What and What Not to Do While Visiting Colleges
College visits are a critical part of the college search process, and it’s important for students and parents to make the most of their time on campus. Before you head off to prospective colleges, make sure you know what – and what not – to do while you’re there!
The spring is always an important time on a college campus, as it’s the most popular time of year for prospective students to visit! Many colleges offer a number of programs for visiting students, and it’s the best time of year to really get a feel for a college’s campus culture. Many families also choose to visit colleges well into the summer.
Whether you’re going on your first college visit, or your 20th, it’s important to make sure you’re prepared, you’ve done your research, and you’re ready to learn everything you can about that college.
Here are some college visit dos and don’t for students and their parents:
- DO visit campuses during your junior year. Holidays, spring break, and weekends are a great time to plan campus visits. Visiting a college while it’s in session will give you a true sense of what life is like, and you will have the chance to chat with current students.
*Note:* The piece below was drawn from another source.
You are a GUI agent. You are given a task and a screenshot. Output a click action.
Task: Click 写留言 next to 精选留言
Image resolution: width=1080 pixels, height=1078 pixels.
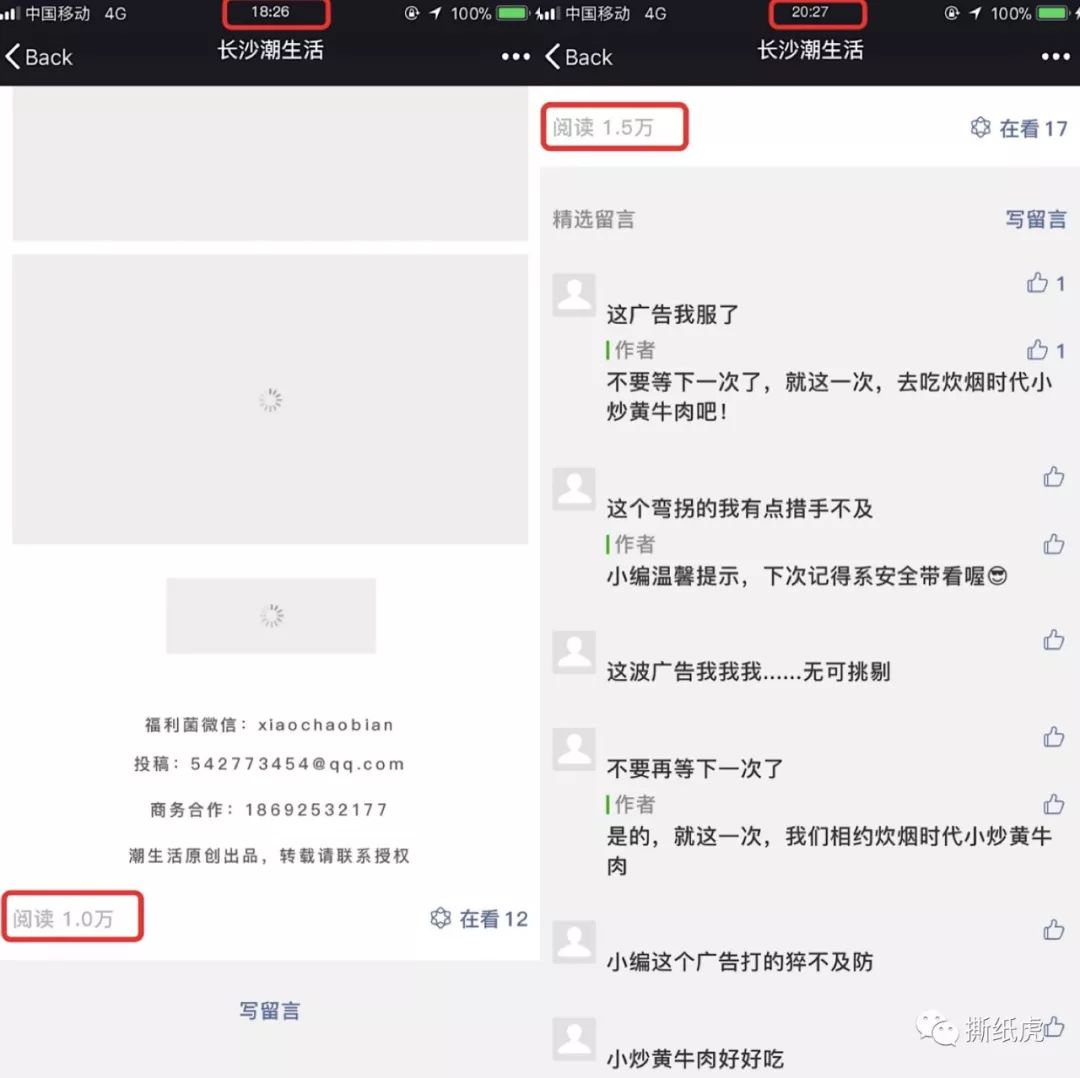[x=1036, y=219]

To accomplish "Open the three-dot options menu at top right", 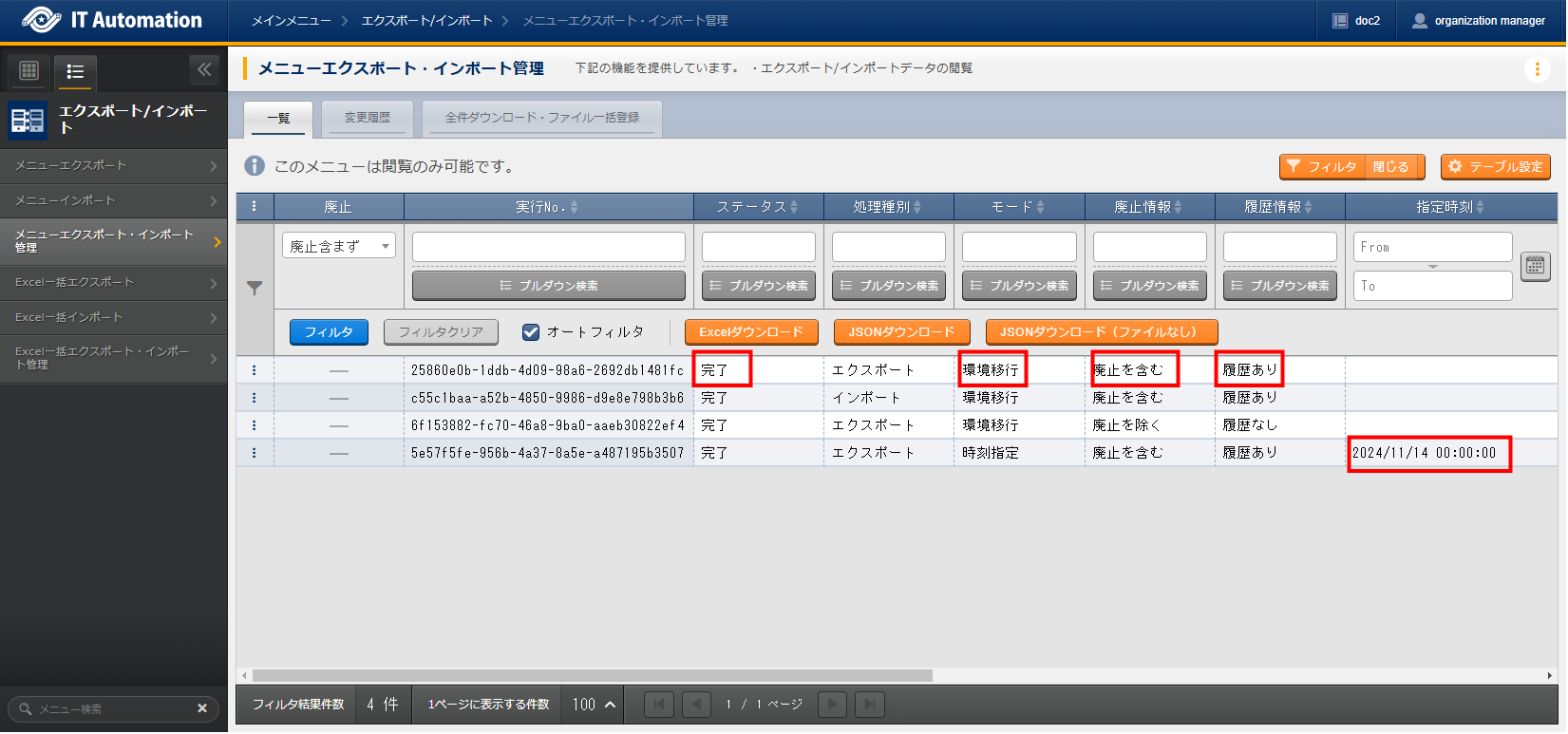I will [1537, 69].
- DON’T forget to check in with the college and make sure that campus tours and information sessions are available on the days you choose to visit.
- DO research the college beforehand and bring those notes with you, including any questions you may have. This will allow you to focus on elements of the campus that you’re most interested in. Impress the tour guide and admissions officers with your knowledge!
- DON’T visit a college without the basics of the school. Doing basic preliminary research will ensure that you’re not wasting your time visiting a college that you may not even be interested in!
- DO leave time to explore the campus on your own. Have lunch in one of the school’s dining halls and talk to current students. Explore the community that surrounds campus to see what it’s like.
- DON’T leave the campus tour without telling the tour guide ahead of time. This can be distracting to other families on the tour.
- DO introduce yourself to your admissions officer who reads applications from your high school, if there’s time. Keep your visit short and sweet to make a positive impression on the admissions officer.
- DON’T monopolize the admissions officer’s time.
- DO send a thank you to anyone you met during your visit, including the tour guide, admissions officer, etc. A sincere email leaves a positive impressive and may turn into a great relationship as you go through the application process.
- DON’T send thank you notes that your parents have written. They can tell the difference.
- For the parents out there, DON’T ask too many questions during the tour or information session. This process is ultimately about your student, so let him or her do the talking.
- But DO ask about your student’s opinions after the campus visit. This is a way to express your interest and support without dominating the process!